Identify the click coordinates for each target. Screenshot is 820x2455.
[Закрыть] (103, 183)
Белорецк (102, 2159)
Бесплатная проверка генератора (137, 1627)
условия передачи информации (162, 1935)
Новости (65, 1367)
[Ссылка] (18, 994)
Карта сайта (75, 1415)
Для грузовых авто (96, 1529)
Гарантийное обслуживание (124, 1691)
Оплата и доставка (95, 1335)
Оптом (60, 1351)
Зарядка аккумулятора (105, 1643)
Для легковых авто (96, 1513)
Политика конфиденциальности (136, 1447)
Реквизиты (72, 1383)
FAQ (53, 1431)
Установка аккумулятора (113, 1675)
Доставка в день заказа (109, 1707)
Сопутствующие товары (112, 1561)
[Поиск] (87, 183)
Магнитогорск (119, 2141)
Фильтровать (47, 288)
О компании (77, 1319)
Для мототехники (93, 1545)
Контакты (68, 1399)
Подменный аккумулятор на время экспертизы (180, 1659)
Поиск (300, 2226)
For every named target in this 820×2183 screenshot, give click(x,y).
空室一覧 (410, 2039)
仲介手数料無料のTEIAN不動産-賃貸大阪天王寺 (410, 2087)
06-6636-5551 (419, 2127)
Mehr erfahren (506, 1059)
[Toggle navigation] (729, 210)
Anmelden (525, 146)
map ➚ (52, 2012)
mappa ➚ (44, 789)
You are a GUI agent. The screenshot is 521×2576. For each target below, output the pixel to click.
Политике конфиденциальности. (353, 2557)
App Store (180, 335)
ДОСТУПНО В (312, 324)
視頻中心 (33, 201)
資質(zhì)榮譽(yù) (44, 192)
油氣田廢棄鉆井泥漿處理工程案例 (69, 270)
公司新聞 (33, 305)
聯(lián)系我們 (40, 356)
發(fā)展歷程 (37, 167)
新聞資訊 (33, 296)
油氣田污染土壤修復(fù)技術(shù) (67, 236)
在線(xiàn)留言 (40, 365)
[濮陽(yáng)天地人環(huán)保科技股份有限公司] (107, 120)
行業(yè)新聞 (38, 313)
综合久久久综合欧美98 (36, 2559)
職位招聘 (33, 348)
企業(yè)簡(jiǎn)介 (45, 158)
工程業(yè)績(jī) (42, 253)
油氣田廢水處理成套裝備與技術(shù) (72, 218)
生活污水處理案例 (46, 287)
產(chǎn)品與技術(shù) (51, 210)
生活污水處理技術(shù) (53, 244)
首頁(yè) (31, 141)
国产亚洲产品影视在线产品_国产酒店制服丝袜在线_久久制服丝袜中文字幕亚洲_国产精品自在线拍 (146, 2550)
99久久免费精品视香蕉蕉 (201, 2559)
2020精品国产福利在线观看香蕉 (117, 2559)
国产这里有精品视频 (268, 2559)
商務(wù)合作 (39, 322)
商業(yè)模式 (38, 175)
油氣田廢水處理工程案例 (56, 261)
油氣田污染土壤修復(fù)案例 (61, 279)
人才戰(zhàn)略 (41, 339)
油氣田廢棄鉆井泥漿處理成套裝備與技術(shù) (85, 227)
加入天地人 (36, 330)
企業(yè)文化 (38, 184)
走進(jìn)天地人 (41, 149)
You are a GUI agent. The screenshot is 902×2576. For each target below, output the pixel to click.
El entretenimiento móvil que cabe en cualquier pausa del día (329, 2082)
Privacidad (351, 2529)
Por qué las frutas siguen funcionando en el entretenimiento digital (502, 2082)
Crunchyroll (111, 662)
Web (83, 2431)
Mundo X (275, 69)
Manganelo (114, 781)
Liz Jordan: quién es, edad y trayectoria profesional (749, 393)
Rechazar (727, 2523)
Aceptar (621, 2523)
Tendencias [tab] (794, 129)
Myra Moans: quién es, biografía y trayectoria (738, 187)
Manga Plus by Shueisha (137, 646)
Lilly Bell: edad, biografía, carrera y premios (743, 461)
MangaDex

YOUR OBJECTIVE: Only one stretch of the data above is needed. Restate it word for word, from the line containing "新聞資訊 (33, 296)" through the line containing "El entretenimiento móvil", both ends included.

ANSWER AREA:
新聞資訊 (33, 296)
油氣田污染土壤修復(fù)技術(shù) (67, 236)
在線(xiàn)留言 (40, 365)
[濮陽(yáng)天地人環(huán)保科技股份有限公司] (107, 120)
行業(yè)新聞 (38, 313)
综合久久久综合欧美98 (36, 2559)
職位招聘 (33, 348)
企業(yè)簡(jiǎn)介 (45, 158)
工程業(yè)績(jī) (42, 253)
油氣田廢水處理成套裝備與技術(shù) (72, 218)
生活污水處理案例 (46, 287)
產(chǎn)品與技術(shù) (51, 210)
生活污水處理技術(shù) (53, 244)
首頁(yè) (31, 141)
国产亚洲产品影视在线产品_国产酒店制服丝袜在线_久久制服丝袜中文字幕亚洲_国产精品自在线拍 (146, 2550)
99久久免费精品视香蕉蕉 (201, 2559)
2020精品国产福利在线观看香蕉 (117, 2559)
国产这里有精品视频 (268, 2559)
商務(wù)合作 (39, 322)
商業(yè)模式 (38, 175)
油氣田廢水處理工程案例 (56, 261)
油氣田污染土壤修復(fù)案例 (61, 279)
人才戰(zhàn)略 (41, 339)
油氣田廢棄鉆井泥漿處理成套裝備與技術(shù) (85, 227)
加入天地人 (36, 330)
企業(yè)文化 (38, 184)
走進(jìn)天地人 (41, 149)
You are a GUI agent. The screenshot is 902×2576. For each target below, output the pixel to click.
El entretenimiento móvil que cabe en cualquier pausa del día (329, 2082)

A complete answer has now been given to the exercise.